All of the data is to be repeated verbatim.

---- DATA FOR REVIEW

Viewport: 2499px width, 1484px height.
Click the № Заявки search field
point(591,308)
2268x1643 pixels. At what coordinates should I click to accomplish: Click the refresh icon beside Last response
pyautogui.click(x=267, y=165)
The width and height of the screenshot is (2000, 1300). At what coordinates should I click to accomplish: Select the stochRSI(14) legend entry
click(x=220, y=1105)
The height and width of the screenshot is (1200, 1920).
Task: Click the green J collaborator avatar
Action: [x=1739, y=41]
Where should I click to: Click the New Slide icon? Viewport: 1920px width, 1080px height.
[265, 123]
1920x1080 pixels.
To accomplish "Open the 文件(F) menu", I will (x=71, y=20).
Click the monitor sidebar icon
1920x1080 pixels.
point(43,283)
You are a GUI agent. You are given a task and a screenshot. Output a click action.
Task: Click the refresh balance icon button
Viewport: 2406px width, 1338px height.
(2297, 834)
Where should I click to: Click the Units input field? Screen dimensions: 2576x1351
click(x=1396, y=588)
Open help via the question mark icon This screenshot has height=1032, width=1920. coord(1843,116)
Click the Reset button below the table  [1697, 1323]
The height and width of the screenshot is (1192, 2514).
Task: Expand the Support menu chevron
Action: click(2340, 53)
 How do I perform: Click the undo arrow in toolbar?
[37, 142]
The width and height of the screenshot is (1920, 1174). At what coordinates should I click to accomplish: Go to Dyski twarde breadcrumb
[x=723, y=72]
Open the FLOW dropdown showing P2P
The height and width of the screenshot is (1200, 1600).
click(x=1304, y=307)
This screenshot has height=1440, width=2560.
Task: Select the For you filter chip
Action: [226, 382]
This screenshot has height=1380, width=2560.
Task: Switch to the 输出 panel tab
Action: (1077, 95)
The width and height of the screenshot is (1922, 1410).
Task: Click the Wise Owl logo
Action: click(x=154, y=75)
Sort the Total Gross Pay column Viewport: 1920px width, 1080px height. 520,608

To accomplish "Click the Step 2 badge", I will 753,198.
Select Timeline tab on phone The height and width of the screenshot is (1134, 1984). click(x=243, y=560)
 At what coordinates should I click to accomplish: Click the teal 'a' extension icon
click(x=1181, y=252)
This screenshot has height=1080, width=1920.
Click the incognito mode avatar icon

--------

▶ RESULT:
Viewport: 2499px width, 1484px height.
Click the № Заявки search field
point(591,308)
2268x1643 pixels. At what coordinates should I click to accomplish: Click the refresh icon beside Last response
pyautogui.click(x=267, y=165)
The width and height of the screenshot is (2000, 1300). At what coordinates should I click to accomplish: Select the stochRSI(14) legend entry
click(x=220, y=1105)
The height and width of the screenshot is (1200, 1920).
Task: Click the green J collaborator avatar
Action: [x=1739, y=41]
Where should I click to: Click the New Slide icon? Viewport: 1920px width, 1080px height.
[265, 123]
1920x1080 pixels.
To accomplish "Open the 文件(F) menu", I will (x=71, y=20).
Click the monitor sidebar icon
1920x1080 pixels.
point(43,283)
You are a GUI agent. You are given a task and a screenshot. Output a click action.
Task: Click the refresh balance icon button
Viewport: 2406px width, 1338px height.
(2297, 834)
Where should I click to: Click the Units input field? Screen dimensions: 2576x1351
click(x=1396, y=588)
Open help via the question mark icon This screenshot has height=1032, width=1920. coord(1843,116)
Click the Reset button below the table  [1697, 1323]
The height and width of the screenshot is (1192, 2514).
Task: Expand the Support menu chevron
Action: click(2340, 53)
 How do I perform: Click the undo arrow in toolbar?
[37, 142]
The width and height of the screenshot is (1920, 1174). At what coordinates should I click to accomplish: Go to Dyski twarde breadcrumb
[x=723, y=72]
Open the FLOW dropdown showing P2P
The height and width of the screenshot is (1200, 1600).
click(x=1304, y=307)
This screenshot has height=1440, width=2560.
Task: Select the For you filter chip
Action: [226, 382]
This screenshot has height=1380, width=2560.
Task: Switch to the 输出 panel tab
Action: (1077, 95)
The width and height of the screenshot is (1922, 1410).
Task: Click the Wise Owl logo
Action: click(x=154, y=75)
Sort the Total Gross Pay column Viewport: 1920px width, 1080px height. 520,608

To accomplish "Click the Step 2 badge", I will 753,198.
Select Timeline tab on phone The height and width of the screenshot is (1134, 1984). click(x=243, y=560)
 At what coordinates should I click to accomplish: Click the teal 'a' extension icon
click(x=1181, y=252)
This screenshot has height=1080, width=1920.
Click the incognito mode avatar icon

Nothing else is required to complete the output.